Le couple Turbotinsky, bourgeois cracoviens, lui éminemment professeur, sont plutôt conservateurs et pas vraiment des ardents défenseurs des droits de la femme, bien au contraire. Zofia dit se complaire dans son rôle de femme de professeur, avec les activités qui sont les siennes, oeuvres de bienfaisance, concours, même si à l'évidence, il semblerait qu'une activité lui manque, puisqu'elle est attirée comme un aimant par ses enquêtes criminelles qui lui tombent pile sous le nez. La mort de Karolina va pourtant l'obliger à quitter ses souliers de femme de professeur pour mettre la question du traitement de la femme en plein devant ses yeux, lui faisant réaliser les extrémités dans lesquelles elles sont poussées afin de gagner leur pain. Et si sa position n'a pas fondamentalement changé, elle finit presque par s'investir personnellement dans les fléaux qu'elle découvre derrière ses rideaux impeccables, propres et repassées, et protecteurs : ici-bas, la vie des femmes ne vaut pas grand-chose, elle est monnayable, elle est remplaçable. Toutes, loin de là, n'ont pas la chance d'une Zofia bien née, beaucoup ne verront que la bassine où elle lave le linge souillé des autres pour unique perspective.

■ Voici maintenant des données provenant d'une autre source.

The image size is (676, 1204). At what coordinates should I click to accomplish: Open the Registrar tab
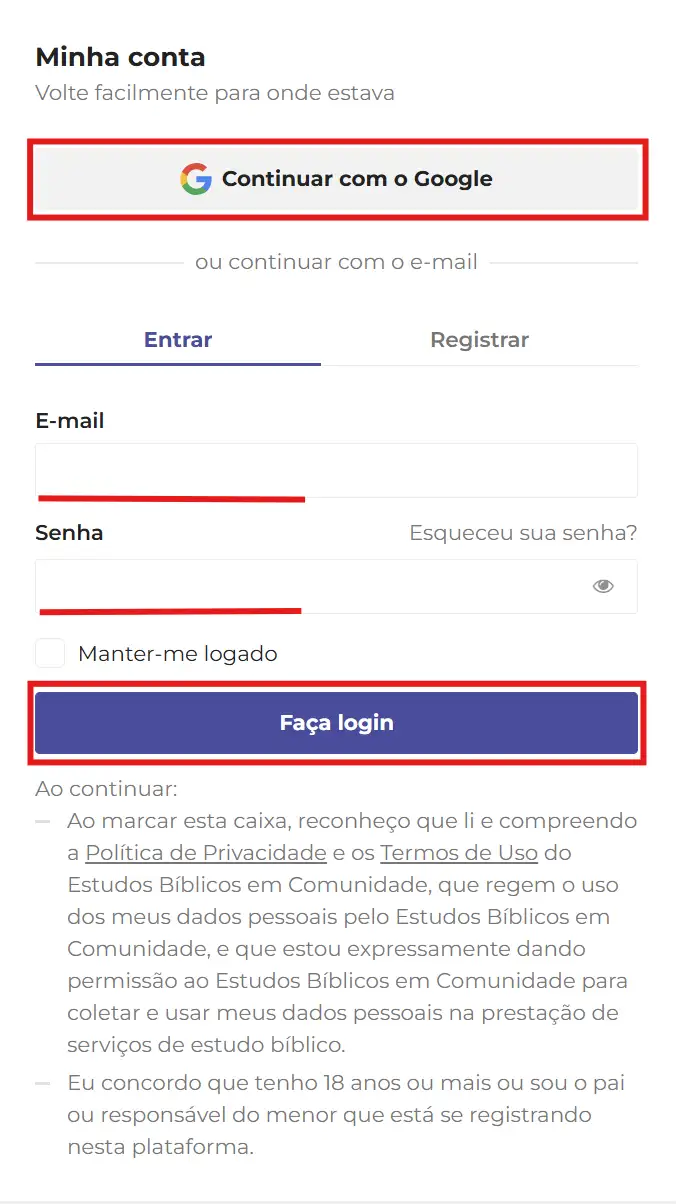click(x=479, y=340)
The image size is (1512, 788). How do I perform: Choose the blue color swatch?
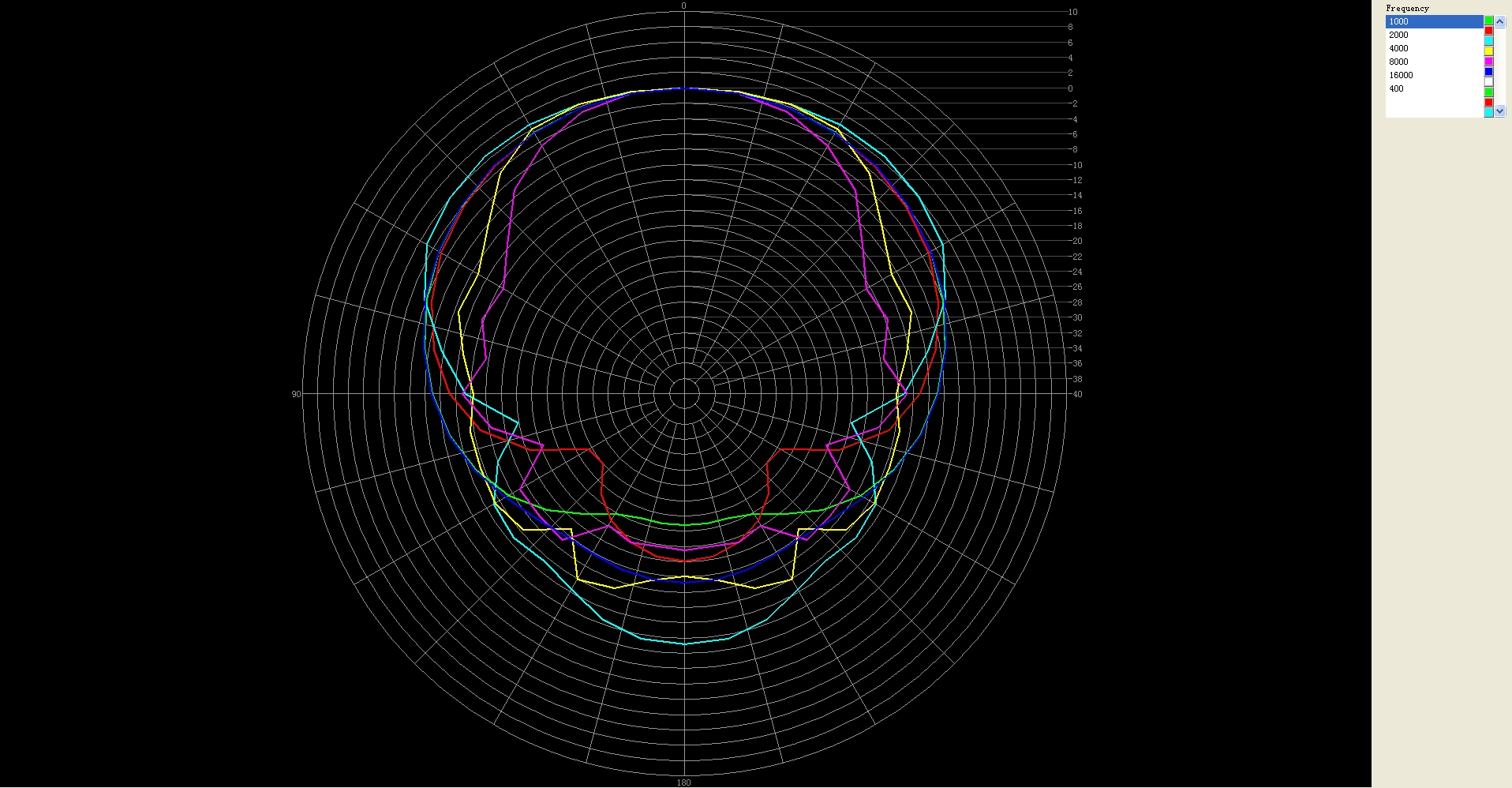[x=1488, y=72]
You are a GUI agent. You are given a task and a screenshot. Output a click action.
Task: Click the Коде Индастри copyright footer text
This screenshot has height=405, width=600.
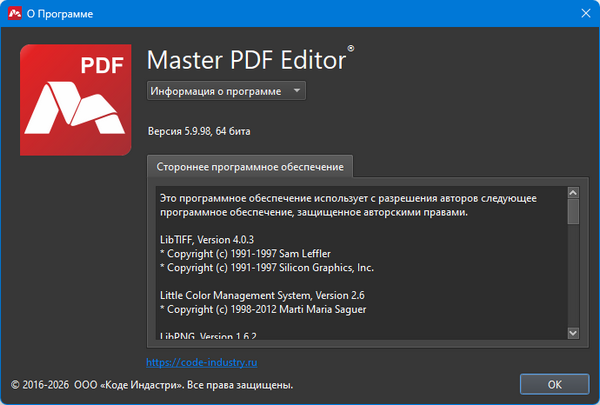click(x=152, y=385)
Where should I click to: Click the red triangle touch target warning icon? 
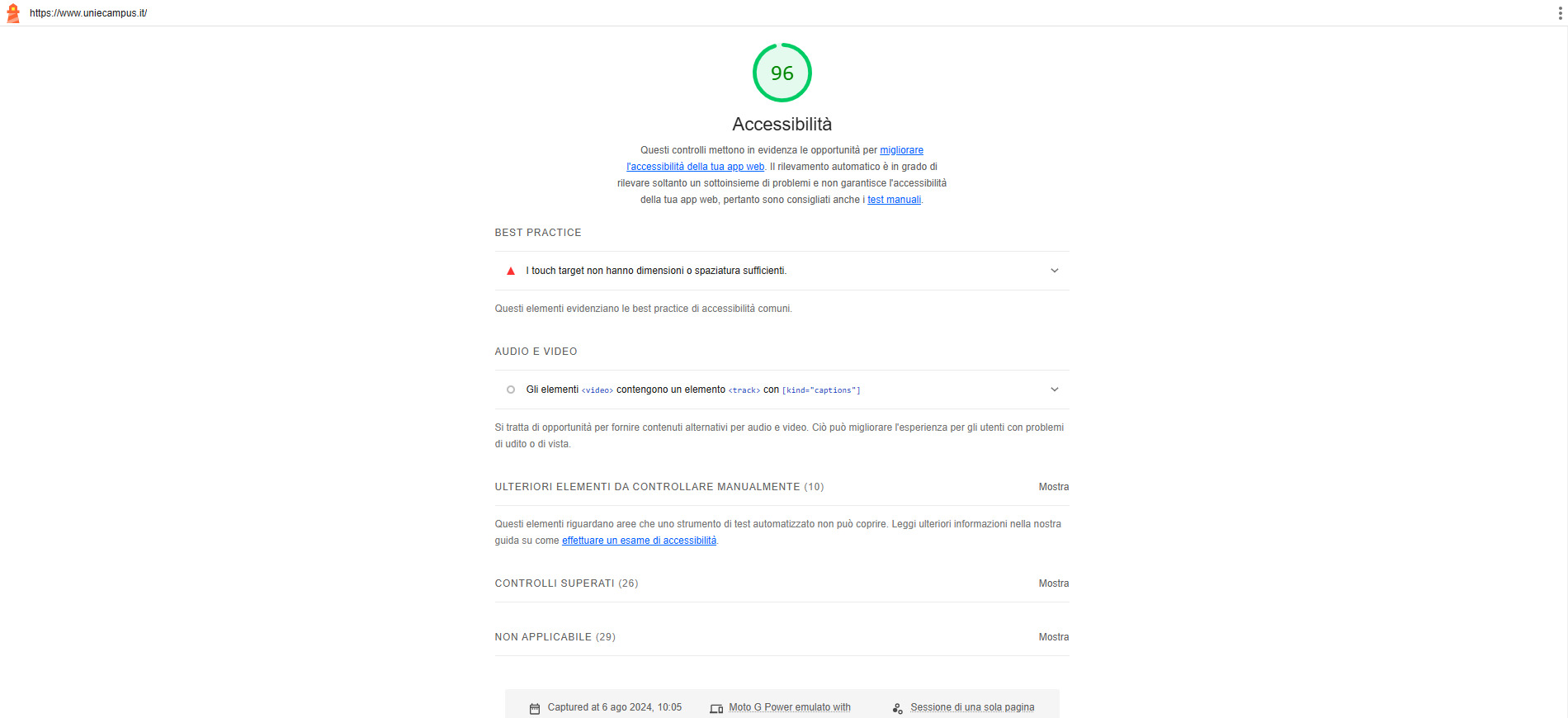(511, 271)
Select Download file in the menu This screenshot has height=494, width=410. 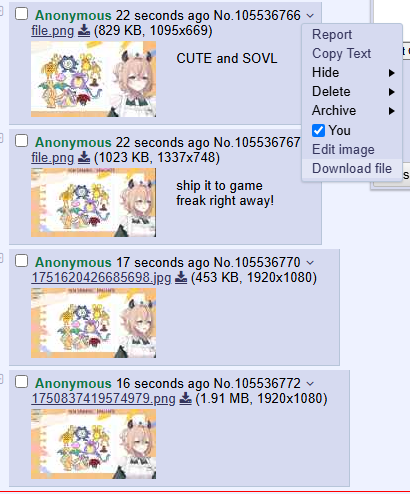pyautogui.click(x=352, y=169)
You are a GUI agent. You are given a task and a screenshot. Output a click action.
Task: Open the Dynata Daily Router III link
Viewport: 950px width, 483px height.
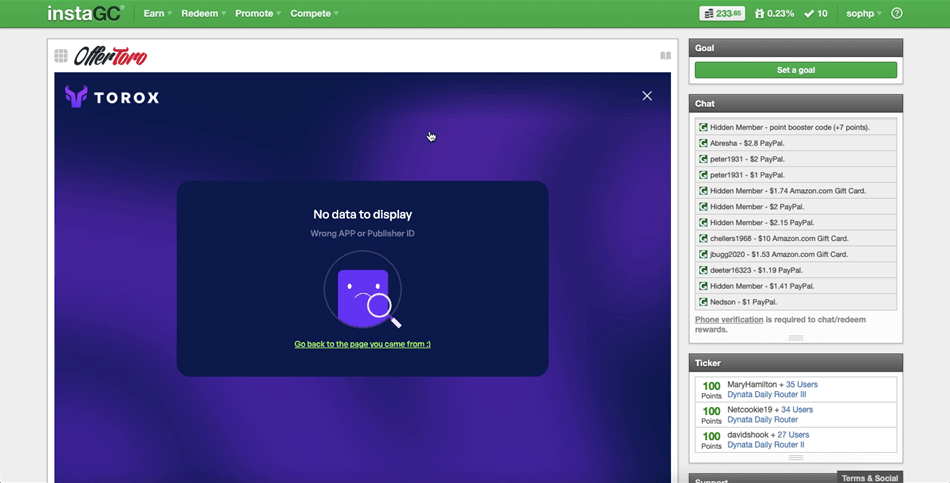point(766,395)
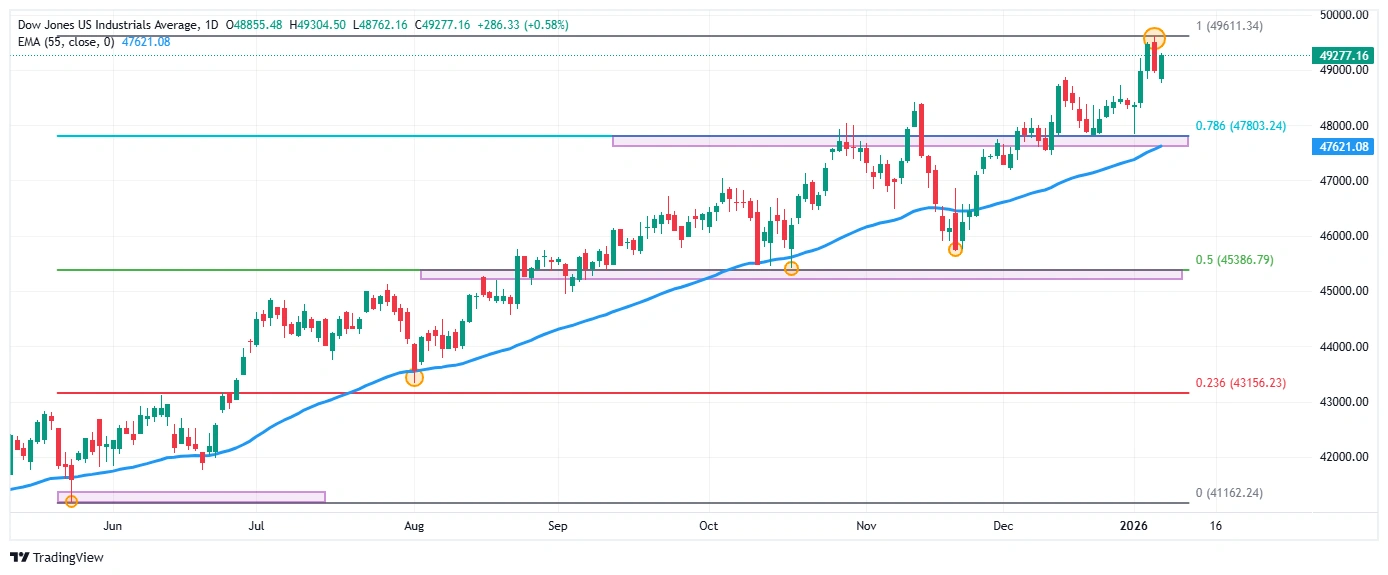
Task: Click the TradingView logo
Action: tap(57, 557)
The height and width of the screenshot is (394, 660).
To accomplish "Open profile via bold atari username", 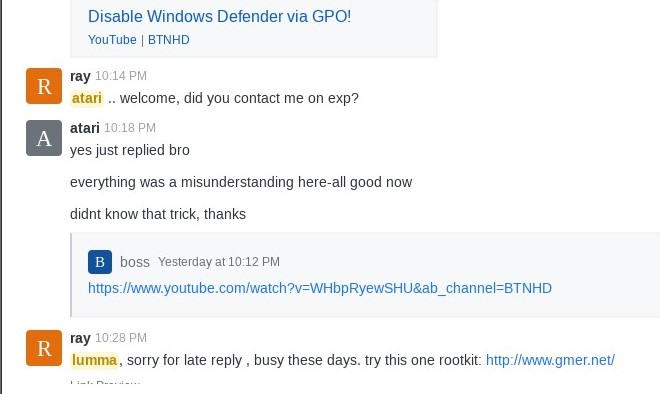I will 85,128.
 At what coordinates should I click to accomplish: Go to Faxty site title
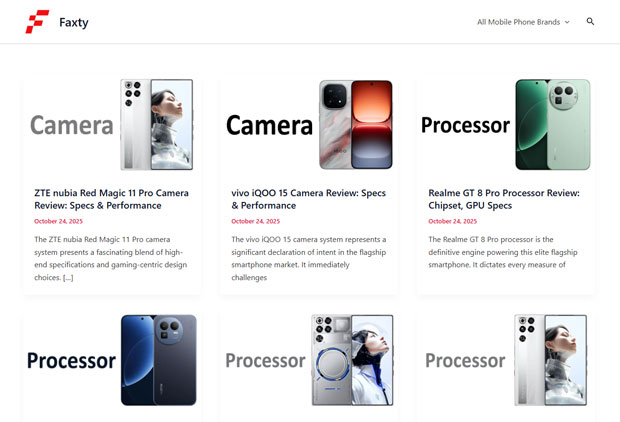click(74, 22)
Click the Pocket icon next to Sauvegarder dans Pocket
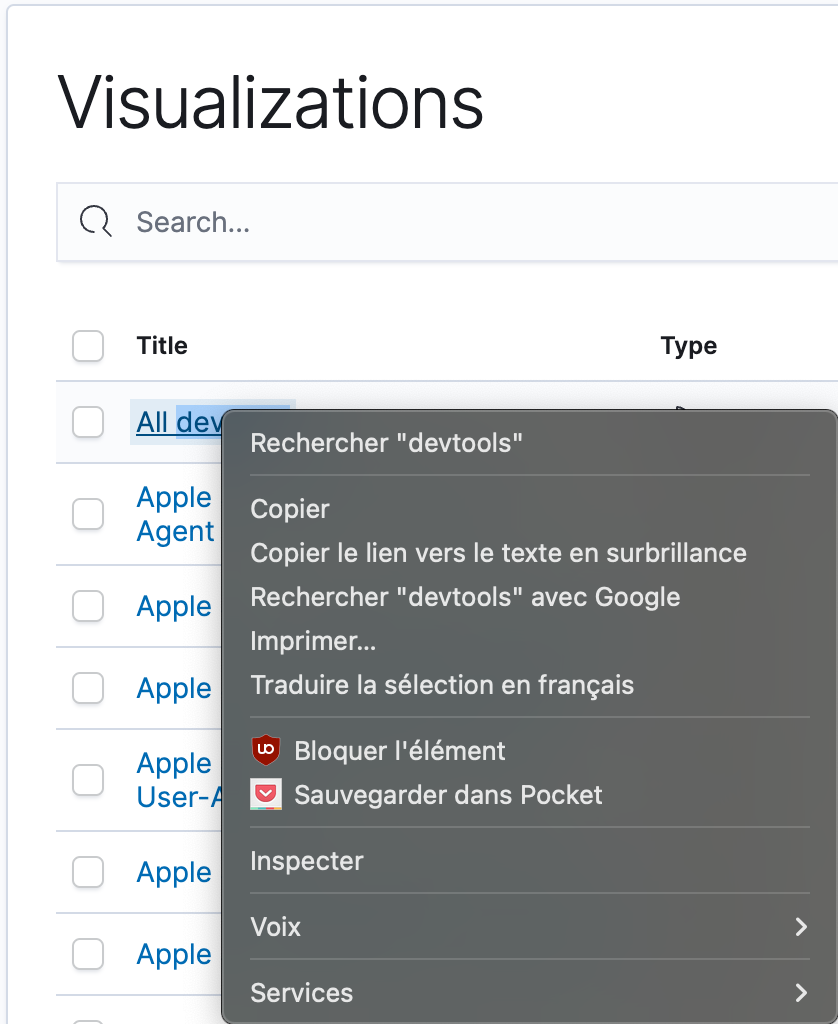This screenshot has height=1024, width=838. (266, 795)
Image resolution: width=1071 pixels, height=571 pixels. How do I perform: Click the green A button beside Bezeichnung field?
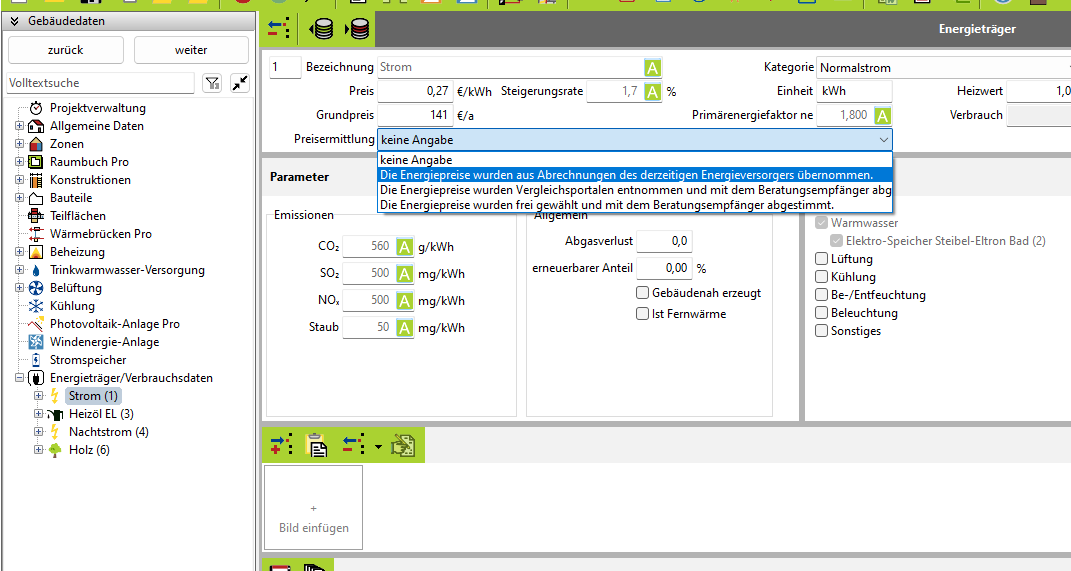[652, 68]
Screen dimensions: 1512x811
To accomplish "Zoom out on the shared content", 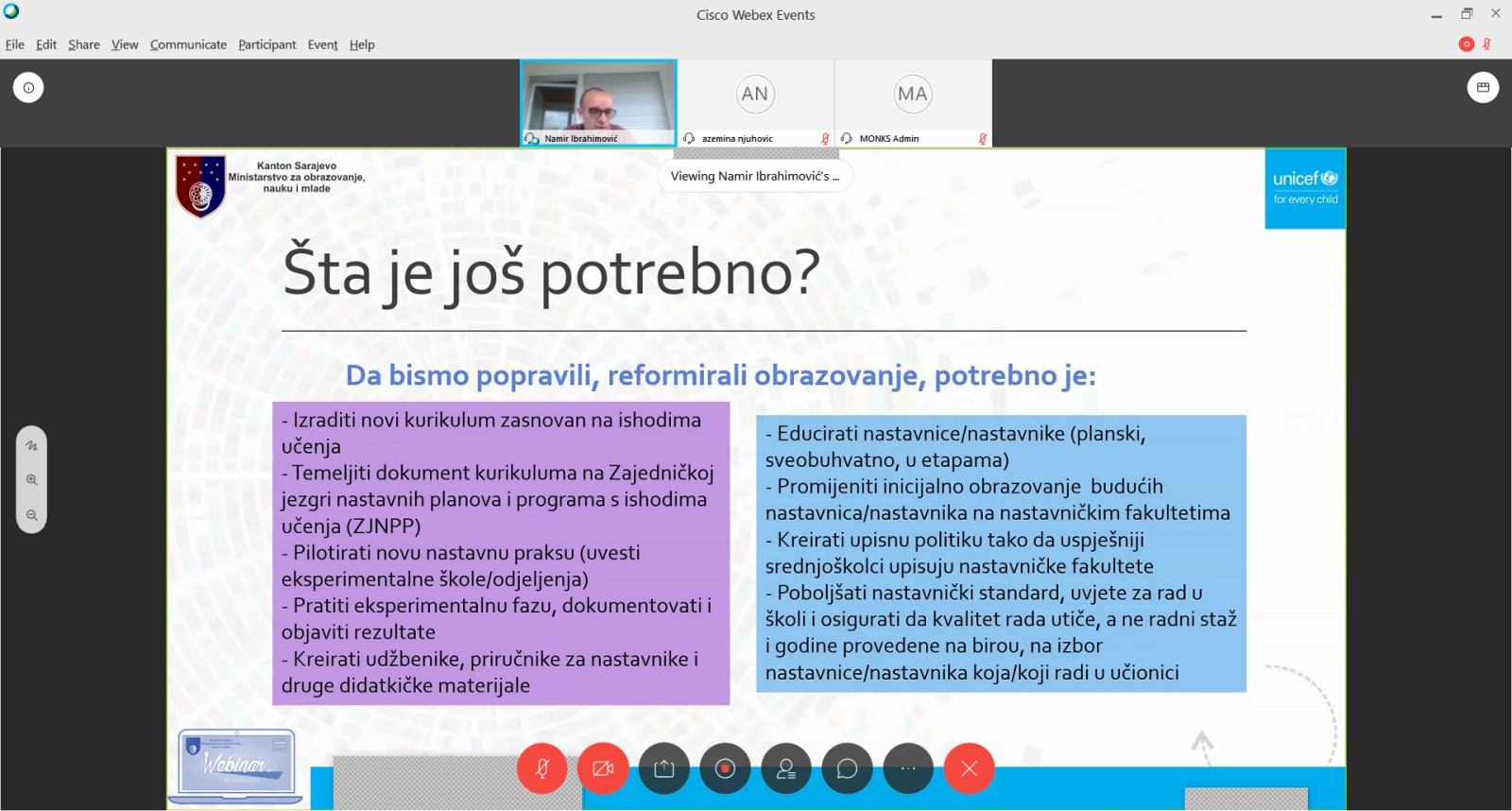I will (x=32, y=515).
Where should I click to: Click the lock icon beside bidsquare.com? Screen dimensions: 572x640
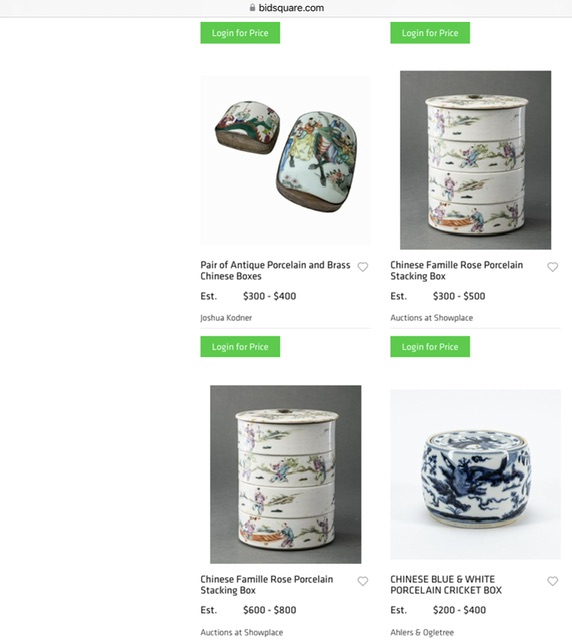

J'aime décidément ce contexte historique dont nous dispense les auteurs autour d'une Cracovie qui n'en a pas fini de nous dévoiler ses secrets : j'apprécie particulièrement les digressions sur l'état de la société cracovienne de l'époque, où comme un double allocutaire de Zofia, nous apprenons causes de la pauvreté des agriculteurs du terroir, où l'on apprend l'existence du réseau de traite des blanches qui n'a franchement rien à envier à nos proxénètes des réseaux mafieux actuels. Et plus, globalement, la situation de Cracovie au coeur à l'époque de l'autrichienne Galicie, dont on apprend qu'elle était la région la plus pauvre de l'Empire, notamment par une comparaison avec l'Angleterre. C'est une combinaison idéale entre histoire des territoires polonais et fiction, qui est, ici encore, très réussie.
Je suis très curieuse de connaître l'évolution de Zofia Turbotinskaya, qui à travers cette enquête, commence à avoir une conscience sociale plus aiguisée, même si Ignacy son époux reste un anti-socialiste convaincu et à vrai dire, à mes yeux, une sorte de pantin qui ignore tout des activités de sa femme. J'attends, avec impatience encore une fois, la suite des aventures de notre cracovienne préférée.